阿里云关系数据库RDS的SQL执行日志已经与日志服务打通(目前支持MySQL类型),提供准实时的SQL执行分析功能,并提供内置可深钻的报表、支持异常报警与生态对接能力等。
完备的SQL执行日志
SQL执行日志包括了对数据库进行的所有SQL操作,RDS提供的SQL执行日志,通过网络监听的方式收集,对实际执行几乎没有性能的影响,包括但不限于如下类型的SQL执行以及信息提取:
- 数据库的登入、登出
- DDL(Data Definition Language):基于SQL的对数据库结构定义的SQL,例如CREATE、ALTER DROP、TRUNCATE、COMMENT等
- DML(Data Manipulation Language):SQL操作语句,包括SELECT、INSERT、UPDATE、DELETE等
- 其他SQL执行,包括任何其他通过SQL执行的控制,例如回滚、控制等
- 失败的SQL执行也会被记录
- 对SQL执行的延迟、执行结果、影响的行数等信息的提取
关于阿里云日志服务
阿里云的日志服务(log service)是针对日志类数据的一站式服务,无需开发就能快捷完成海量日志数据的采集、消费、投递以及查询分析等功能,提升运维、运营效率。日志服务主要包括 实时采集与消费、数据投递、查询与实时分析 等功能,适用于从实时监控到数据仓库的各种开发、运维、运营与安全场景:
功能优势
将阿里云RDS的实时SQL执行投递到日志服务中有如下价值与优势:
- 简单:轻松配置,即可准实时采集SQL执行日志导入日志服务。
- 可靠:对现有数据库支持无性能影响,数据准实时接入,分钟级别延迟。
- 信息充分:除了执行的SQL之外,也包括数据库登录、失败的数据执行、延迟、影响结果等,对数据库执行状况、性能、潜在安全问题了如指掌,并可准实时挖掘细节。

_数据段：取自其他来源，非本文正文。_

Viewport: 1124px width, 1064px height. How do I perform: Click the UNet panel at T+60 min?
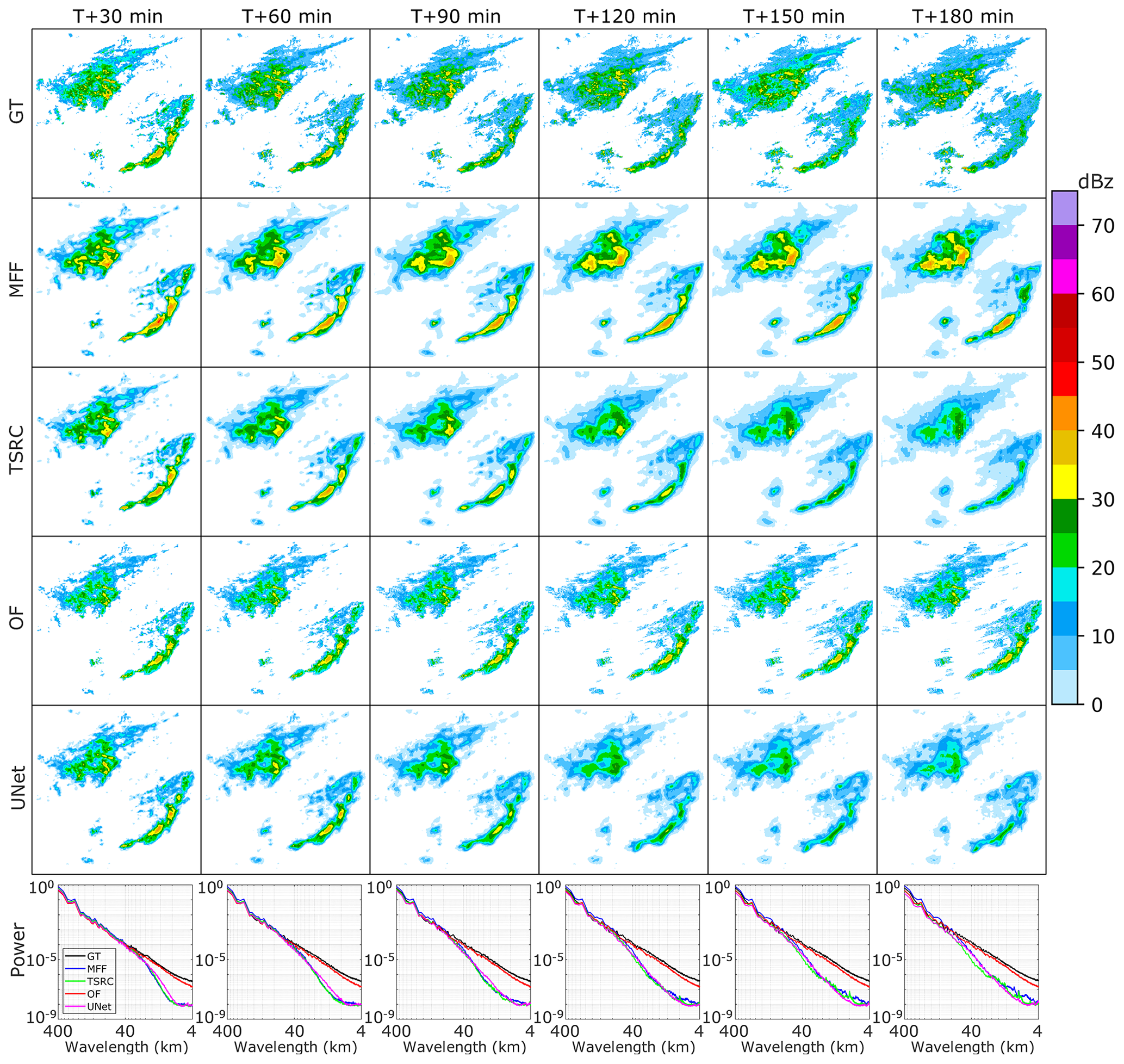click(x=285, y=789)
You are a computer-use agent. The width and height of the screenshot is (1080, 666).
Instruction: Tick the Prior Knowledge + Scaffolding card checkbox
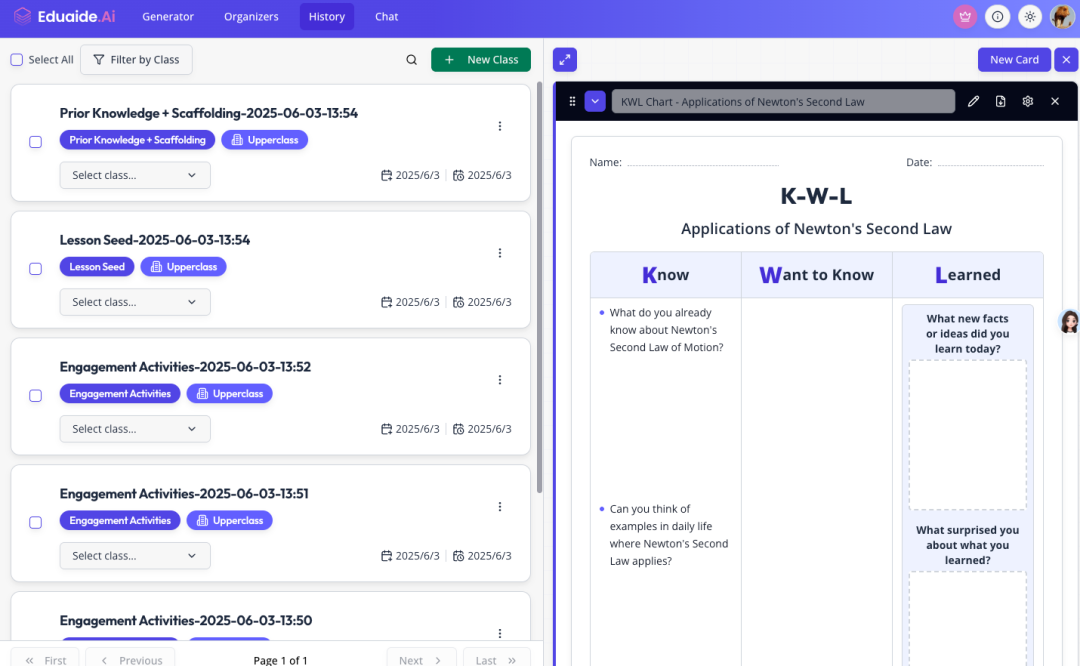(35, 141)
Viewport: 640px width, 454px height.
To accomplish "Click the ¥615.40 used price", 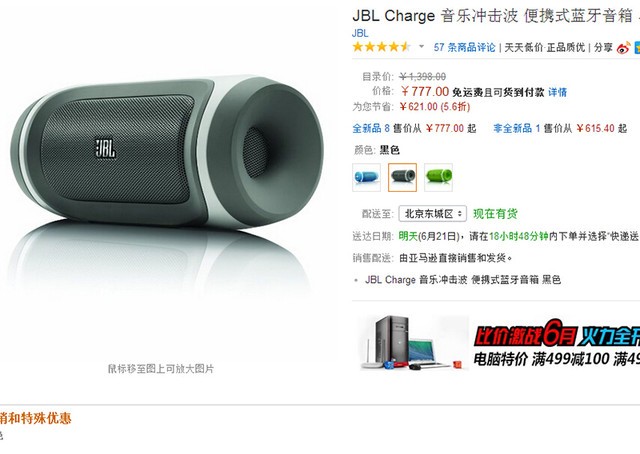I will [x=595, y=128].
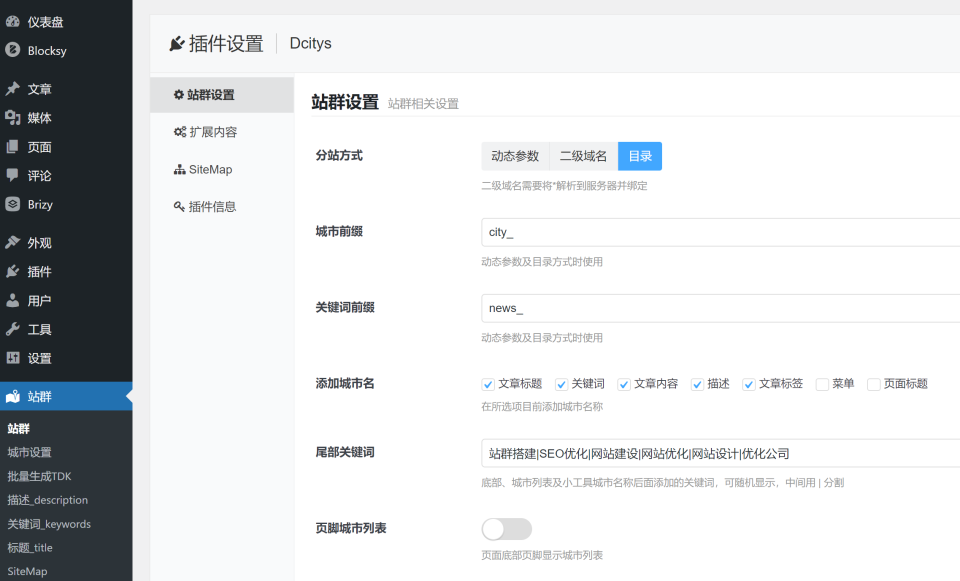
Task: Click the comment bubble icon for 评论
Action: pos(12,175)
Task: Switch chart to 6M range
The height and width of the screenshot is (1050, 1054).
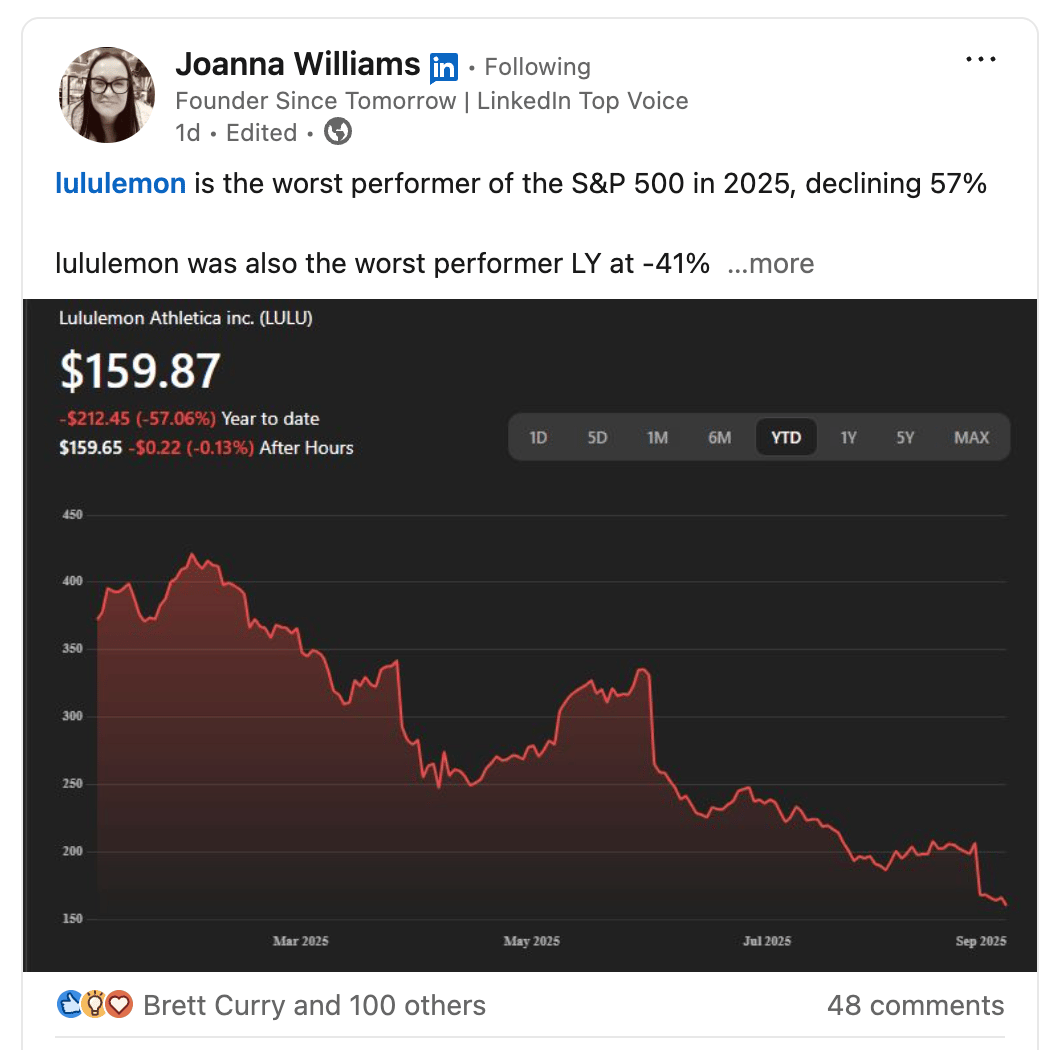Action: click(719, 437)
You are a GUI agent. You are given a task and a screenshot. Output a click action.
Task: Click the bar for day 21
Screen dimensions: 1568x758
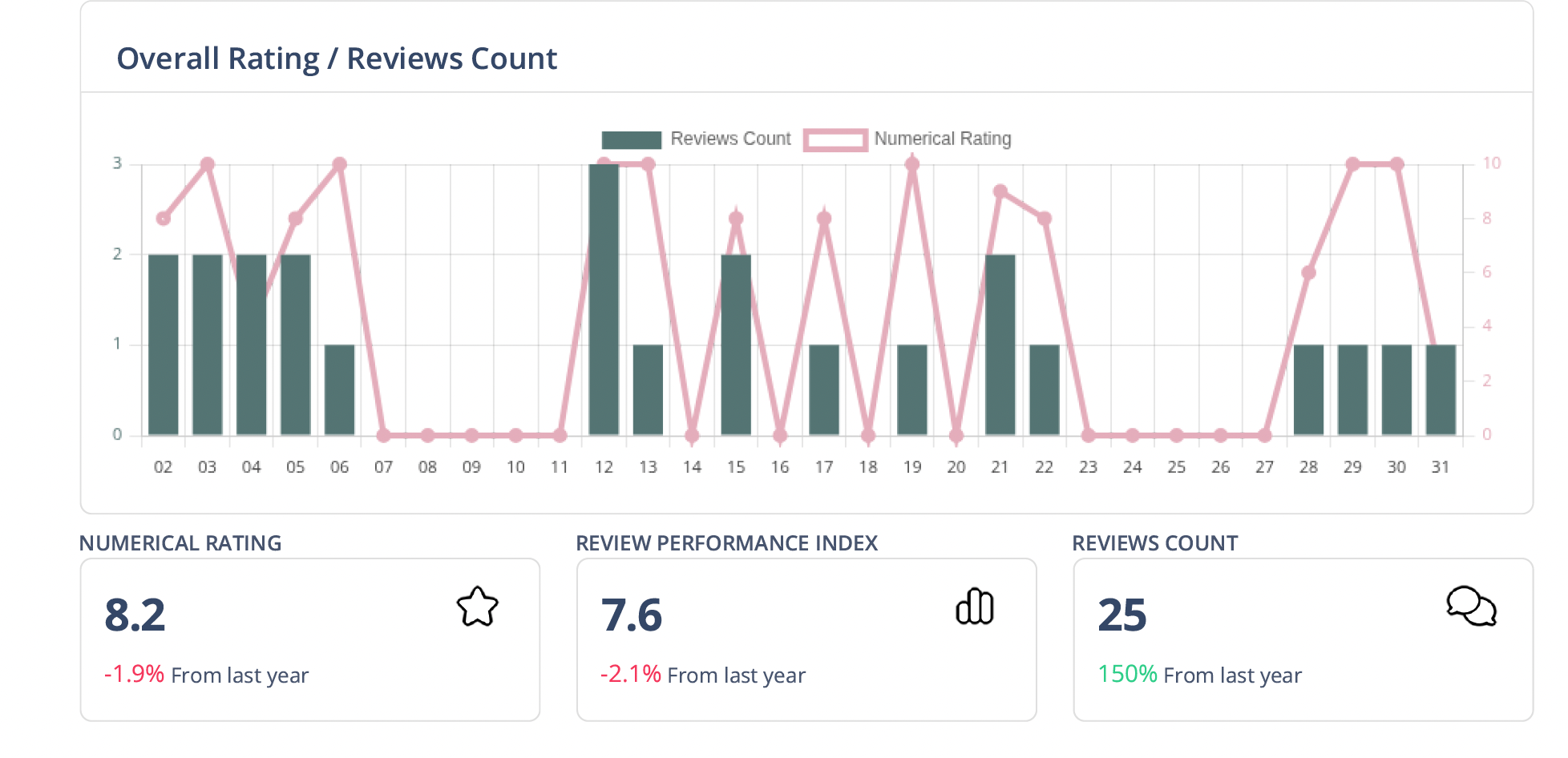[x=1000, y=345]
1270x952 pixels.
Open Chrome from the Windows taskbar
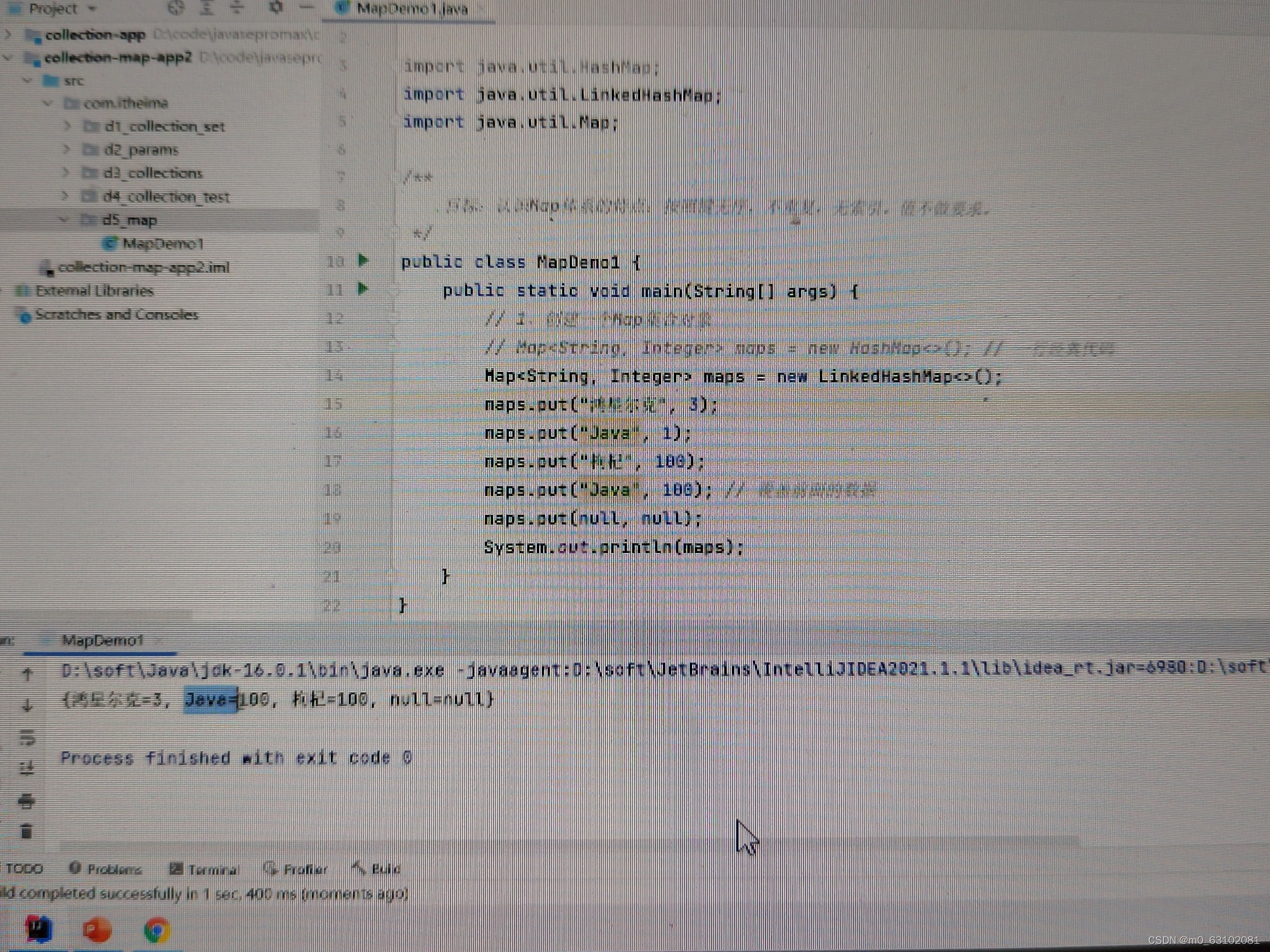point(157,930)
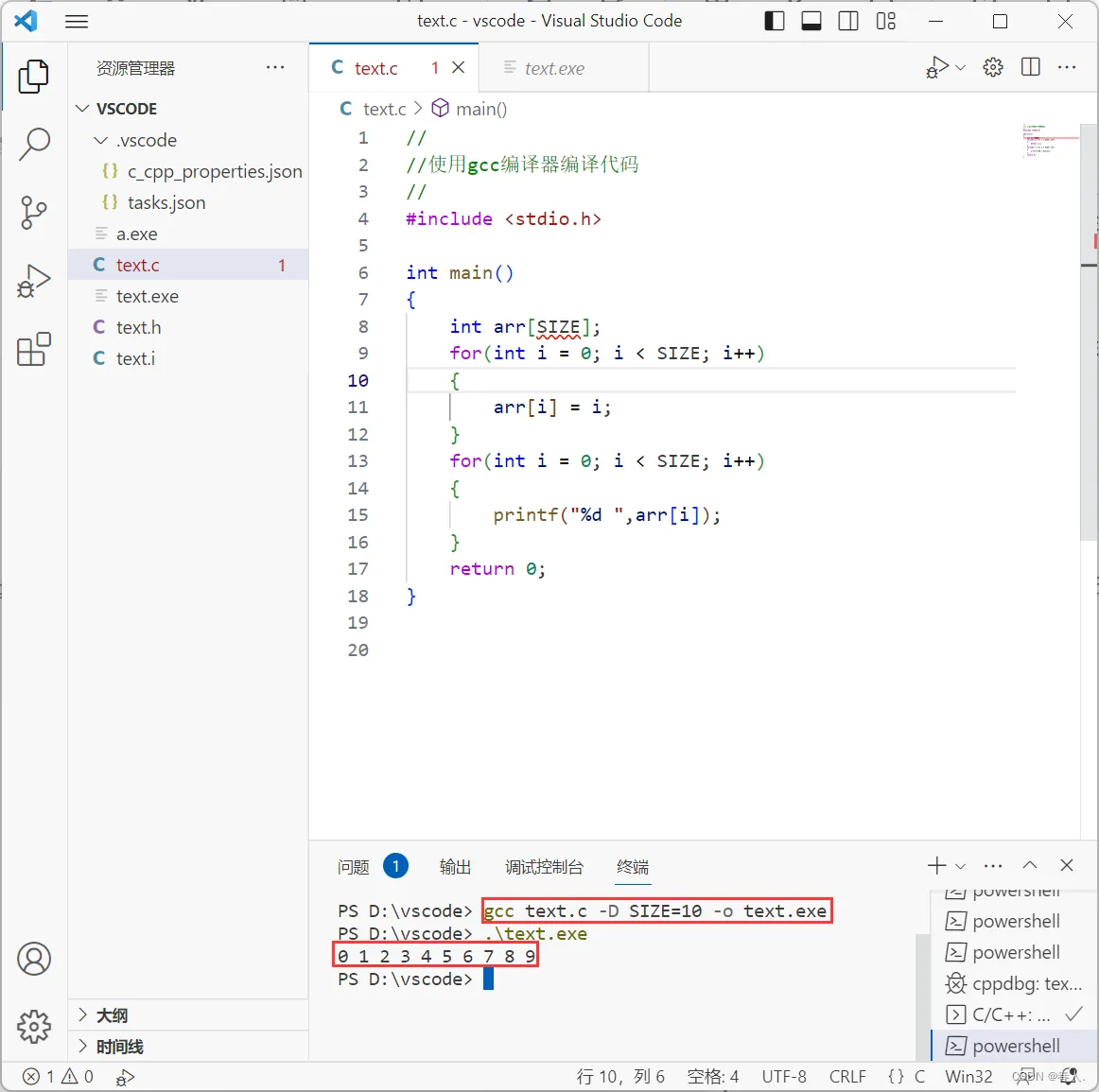Switch to the 输出 output panel tab

pos(455,867)
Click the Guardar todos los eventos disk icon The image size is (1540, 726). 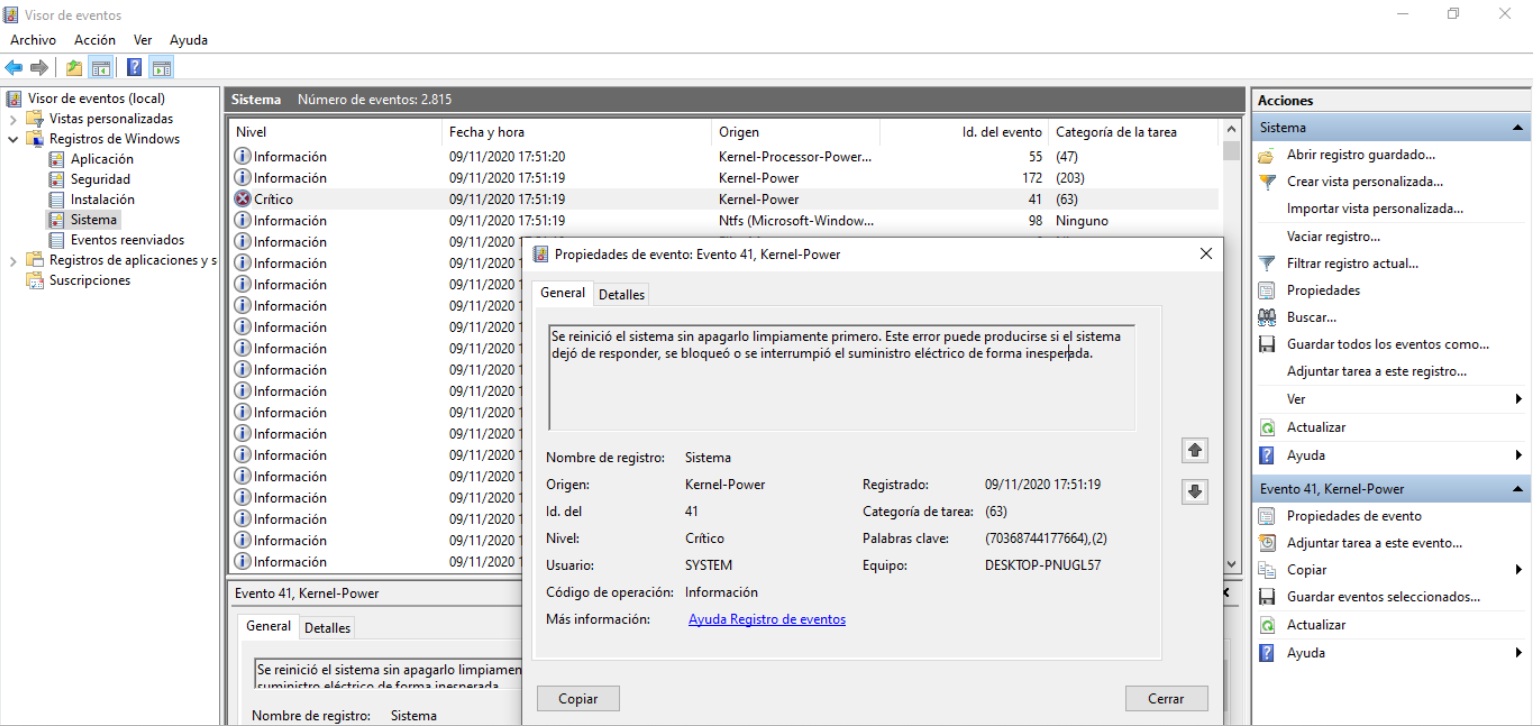(x=1267, y=345)
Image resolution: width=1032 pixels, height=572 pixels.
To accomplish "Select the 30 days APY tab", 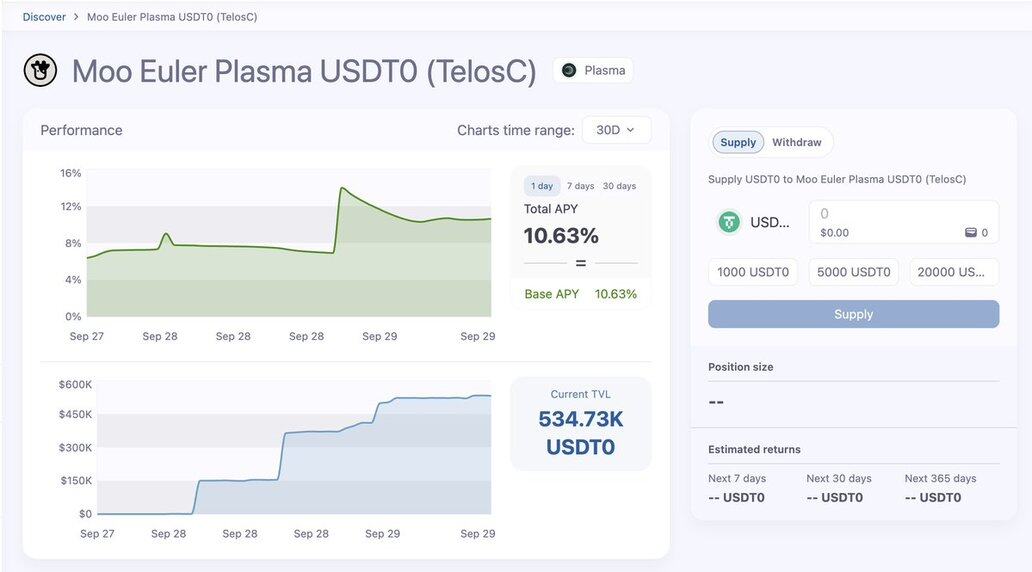I will [619, 186].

- 强大:依托日志服务,提供实时日志分析,并提供开箱机用的报表中心,且支持定制等。
- 灵活:支持基于特定指标,支持定制准实时监测、报警、报表订阅,确保关键业务异常及时响应。可对接其他生态如流计算、云存储、可视化方案,进一步挖掘数据价值。或使用日志服务机器学习、自定义报表、数据加工等一站式服务。
- 成本优势:支持任意时间的存储,以便合规、溯源、备案等。每1000万条SQL执行日志存储一个月,每天只需2毛钱左右。
适用客户
- 合规:对SQL执行日志存储有更长存储合规需求(例如半年/1年)的大型企业与机构,如金融公司、政府类机构等。
- 高级运维:需要对数据库状况做实时监测,并对业务上出现的性能、可靠、稳定性等异常问题能够进行快速排错的客户,需要使用日志服务的实时的交互式的统计、查询分析和报警功能,如互联网服务、金融等企业。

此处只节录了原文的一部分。